The following is a guest post from Music Archivist Chris Hartten.
George Antheil radicalized musical composition in ways that few before him had ever attempted. Born at the turn of the twentieth century in Trenton, New Jersey, Antheil traveled to Europe in 1922 to pursue “ultra-modernist” composition with financial support from arts patroness and Curtis Publishing director Mary Louise Curtis Bok. His musical style reflected a profound fascination with mechanical sounds and abstract time-space formulas, a combination that both baffled or enraged audiences and delighted leading Parisian arts figures, including composer Igor Stravinsky, writer Ezra Pound, and countless others. The success of Antheil’s Airplane Sonata (1921) and infamous Ballet Mécanique (1926) made him one of the brightest young composers in Europe by the mid 1920s.
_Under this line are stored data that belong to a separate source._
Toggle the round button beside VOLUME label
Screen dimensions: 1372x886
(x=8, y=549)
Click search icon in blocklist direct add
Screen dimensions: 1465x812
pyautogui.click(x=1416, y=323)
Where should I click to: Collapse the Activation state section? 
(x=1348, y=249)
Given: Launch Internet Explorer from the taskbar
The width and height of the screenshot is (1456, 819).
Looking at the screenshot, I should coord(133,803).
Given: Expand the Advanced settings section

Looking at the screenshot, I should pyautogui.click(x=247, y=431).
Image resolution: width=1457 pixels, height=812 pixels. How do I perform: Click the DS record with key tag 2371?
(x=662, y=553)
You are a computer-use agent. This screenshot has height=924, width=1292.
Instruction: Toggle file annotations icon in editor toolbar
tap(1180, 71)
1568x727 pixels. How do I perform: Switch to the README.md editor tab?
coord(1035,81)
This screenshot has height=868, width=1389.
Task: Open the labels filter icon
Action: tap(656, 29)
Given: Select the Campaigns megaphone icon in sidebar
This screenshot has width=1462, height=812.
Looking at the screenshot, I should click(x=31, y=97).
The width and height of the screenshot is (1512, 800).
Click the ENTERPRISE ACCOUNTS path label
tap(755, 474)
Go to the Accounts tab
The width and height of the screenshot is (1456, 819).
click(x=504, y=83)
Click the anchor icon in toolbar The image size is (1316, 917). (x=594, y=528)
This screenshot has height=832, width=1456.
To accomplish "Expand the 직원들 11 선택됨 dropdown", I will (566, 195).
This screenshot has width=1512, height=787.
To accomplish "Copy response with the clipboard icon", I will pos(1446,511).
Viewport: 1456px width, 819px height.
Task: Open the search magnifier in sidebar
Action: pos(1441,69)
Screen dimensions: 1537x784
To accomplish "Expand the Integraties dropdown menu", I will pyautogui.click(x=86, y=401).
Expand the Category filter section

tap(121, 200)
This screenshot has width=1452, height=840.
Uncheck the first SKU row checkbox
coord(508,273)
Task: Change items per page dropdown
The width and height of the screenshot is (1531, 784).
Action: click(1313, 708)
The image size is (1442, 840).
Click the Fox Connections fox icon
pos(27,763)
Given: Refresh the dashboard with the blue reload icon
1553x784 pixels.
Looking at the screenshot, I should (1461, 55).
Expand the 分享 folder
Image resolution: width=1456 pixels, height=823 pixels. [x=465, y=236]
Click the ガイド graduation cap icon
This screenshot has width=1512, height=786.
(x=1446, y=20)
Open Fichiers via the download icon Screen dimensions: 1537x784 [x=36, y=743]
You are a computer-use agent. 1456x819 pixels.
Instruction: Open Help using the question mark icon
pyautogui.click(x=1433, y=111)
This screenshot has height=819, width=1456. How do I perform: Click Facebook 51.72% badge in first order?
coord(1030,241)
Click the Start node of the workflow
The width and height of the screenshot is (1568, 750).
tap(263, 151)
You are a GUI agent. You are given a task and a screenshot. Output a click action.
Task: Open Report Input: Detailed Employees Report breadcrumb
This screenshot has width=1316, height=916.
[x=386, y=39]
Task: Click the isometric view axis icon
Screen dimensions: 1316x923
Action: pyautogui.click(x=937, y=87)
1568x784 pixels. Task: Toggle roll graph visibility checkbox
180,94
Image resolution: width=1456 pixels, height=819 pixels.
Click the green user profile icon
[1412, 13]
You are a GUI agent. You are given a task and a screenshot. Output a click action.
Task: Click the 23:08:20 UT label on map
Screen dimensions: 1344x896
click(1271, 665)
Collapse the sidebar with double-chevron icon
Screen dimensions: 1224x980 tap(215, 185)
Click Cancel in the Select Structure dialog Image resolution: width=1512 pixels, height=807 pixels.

Known as the “Bad Boy of Music” for his riotous concert performances, fiery writings, and eclectic side projects, Antheil continued to push the envelop with his jazz-infused opera Transatlantic (1930) and other works for unusual instrument combinations. In his effort to develop an “American style” during the 1940s, Antheil adopted new Romanticism and turned away from many of the mechanical qualities that had contributed to the excitement and angst of his earliest works.
The Music Division is home to the George and Boske Antheil Papers, which contain holograph music manuscripts, writings, photographs, scrapbooks and other personal papers of the composer. Notable works include the aforementioned Ballet Mécanique , Capital of the World, A Jazz Symphony, Morceau for Orchestra, Serenade for String Orchestra, and Sonata Sauvage, as well as Antheil’s intriguing political monograph, The Shape of the War to Come.